33      Selon la Commission, le libellé de l’article 17, paragraphe 1, du décret législatif no 188/2003 indique très clairement qui détient le rôle décisionnel et à qui il revient de présenter des propositions. En outre, les évaluations effectuées par le ministre dans le cadre du processus décisionnel excéderaient le cadre du contenu du rapport motivé du gestionnaire. En effet, le ministre vérifierait la conformité de la proposition non seulement en fonction des critères visés à l’article 17, paragraphe 3, de ce décret législatif, mais également en fonction des exigences de l’équilibre comptable du gestionnaire.

34      La République italienne rappelle que l’organisme de contrôle peut exercer son activité de contrôle – en ce qui concerne l’application des niveaux de redevances qui sont ou semblent être restrictifs de la concurrence ou discriminatoires envers les entreprises – de sa propre initiative ou à la suite d’une demande des entreprises ferroviaires, soit au cours de la phase des négociations de la redevance avec le gestionnaire de l’infrastructure, soit après la fixation de cette redevance, notamment en ce qui concerne les sillons individuels.

35      En effet, en vertu de l’article 37, paragraphe 6 bis, du décret législatif no 188/2003, l’organisme de contrôle pourrait, «dans l’hypothèse où des infractions à la réglementation en matière d’accès et d’utilisation de l’infrastructure ferroviaire et des services connexes sont constatées», infliger une amende administrative jusqu’à un plafond fixé à 1 % du chiffre d’affaires relatif aux recettes tirées du marché, dans une limite maximale de 1 000 000 euros.
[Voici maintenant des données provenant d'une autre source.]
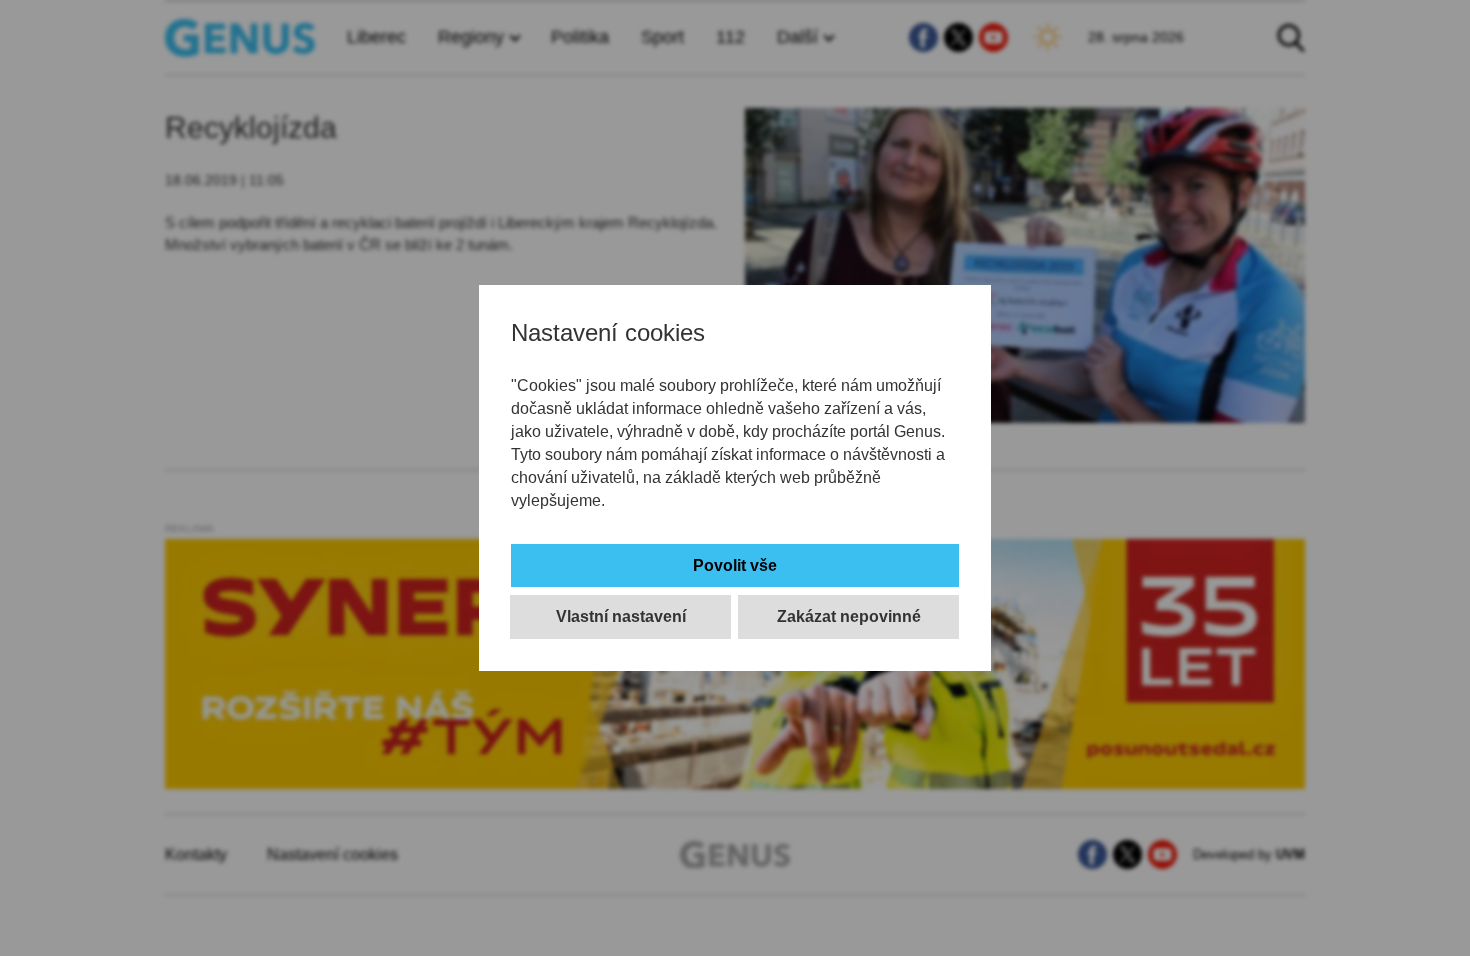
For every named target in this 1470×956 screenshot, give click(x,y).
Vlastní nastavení (621, 616)
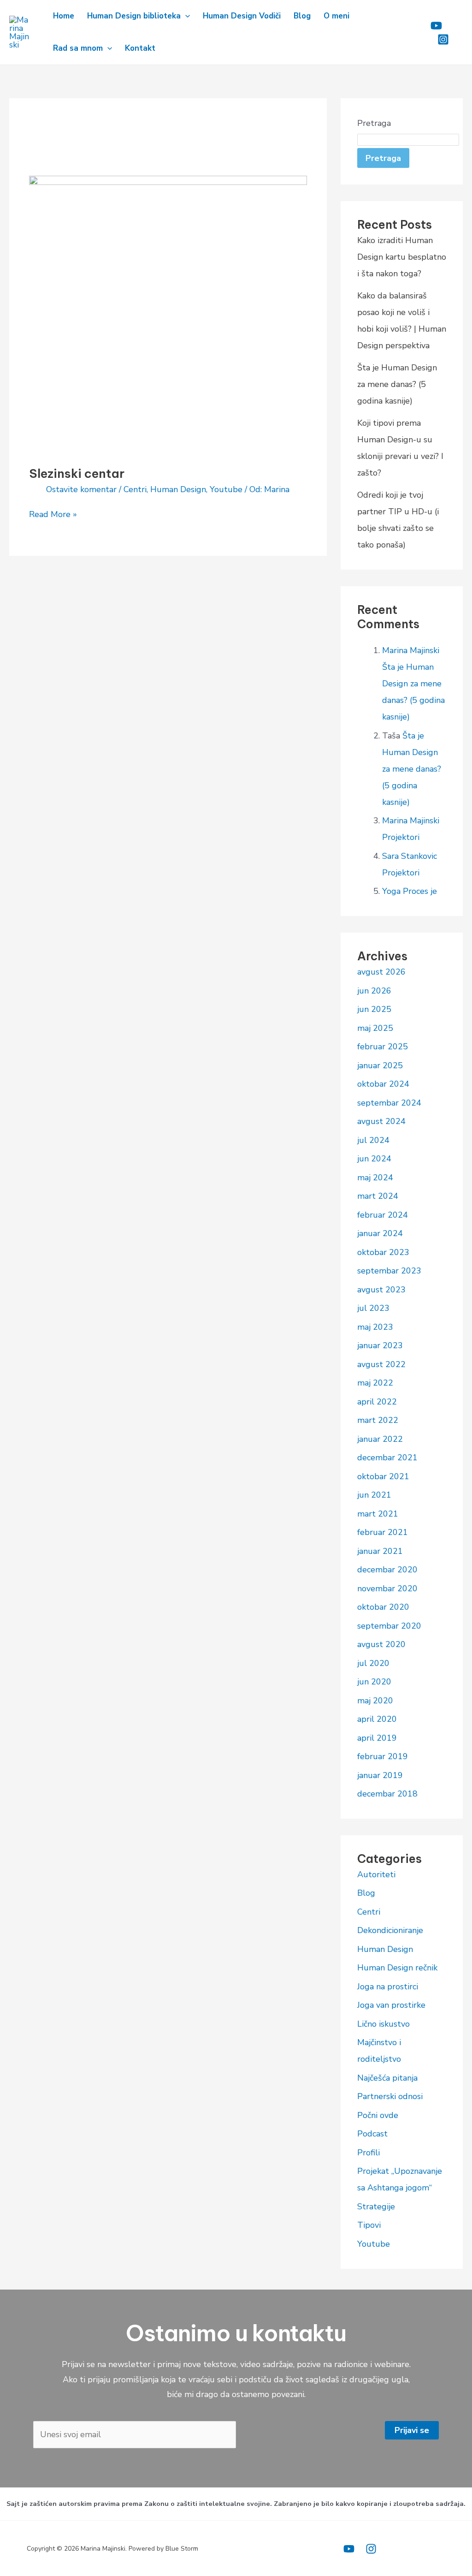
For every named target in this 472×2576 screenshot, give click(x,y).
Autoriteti (376, 1874)
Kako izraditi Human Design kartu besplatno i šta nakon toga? (401, 257)
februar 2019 (382, 1756)
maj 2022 (375, 1382)
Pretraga (374, 123)
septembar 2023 (389, 1270)
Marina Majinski (410, 650)
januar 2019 (380, 1775)
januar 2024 (380, 1233)
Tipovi (369, 2225)
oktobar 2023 (383, 1252)
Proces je (420, 891)
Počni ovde (377, 2115)
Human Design (178, 489)
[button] (185, 16)
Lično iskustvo (383, 2023)
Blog (366, 1892)
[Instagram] (443, 39)
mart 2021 (377, 1513)
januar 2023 (380, 1345)
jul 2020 (373, 1663)
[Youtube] (436, 25)
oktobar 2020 (383, 1606)
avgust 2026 (381, 971)
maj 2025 (375, 1028)
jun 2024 (374, 1158)
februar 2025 (382, 1046)
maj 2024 (375, 1177)
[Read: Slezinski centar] (168, 314)
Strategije (376, 2206)
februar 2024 (382, 1214)
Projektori (400, 837)
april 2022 (377, 1401)
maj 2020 (375, 1700)
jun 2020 (374, 1681)
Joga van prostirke (391, 2005)
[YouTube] (348, 2548)
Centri (135, 489)
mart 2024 (377, 1196)
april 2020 (377, 1719)
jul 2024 (373, 1140)
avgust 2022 (381, 1364)
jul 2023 (373, 1308)
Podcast (372, 2133)
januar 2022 (380, 1439)
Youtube (226, 489)
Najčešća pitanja (387, 2077)
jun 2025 (374, 1009)
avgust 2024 (381, 1121)
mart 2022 (377, 1420)
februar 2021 (382, 1532)
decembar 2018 (387, 1793)
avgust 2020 (381, 1644)
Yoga (391, 891)
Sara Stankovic (409, 856)
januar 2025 (380, 1065)
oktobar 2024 (383, 1083)
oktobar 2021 (383, 1476)
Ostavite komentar (81, 489)
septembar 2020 (389, 1625)
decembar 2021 (387, 1457)
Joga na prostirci (387, 1986)
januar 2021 (380, 1551)
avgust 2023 (381, 1289)
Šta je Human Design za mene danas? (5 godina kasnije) (397, 384)
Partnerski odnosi (390, 2096)
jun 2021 (374, 1494)
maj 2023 (375, 1327)
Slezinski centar (76, 473)
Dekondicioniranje (390, 1930)
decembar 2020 (387, 1569)
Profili (368, 2152)
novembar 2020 (387, 1588)
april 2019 (377, 1737)
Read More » (53, 514)
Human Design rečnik (397, 1967)
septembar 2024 (389, 1102)
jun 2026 (374, 990)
36      Selon la République italienne, étant donné que l’approbation ministérielle ne met pas le gestionnaire de l’infrastructure à l’abri d’une sanction, il est évident que, en présence d’un grief soulevé par l’organisme de contrôle, le gestionnaire sera amené à modifier sa proposition de redevances ou, si celles-ci sont déjà fixées, à formuler une nouvelle proposition. Dans le cas contraire, l’organisme de contrôle pourrait ouvrir une procédure susceptible d’aboutir à l’infliction d’une amende.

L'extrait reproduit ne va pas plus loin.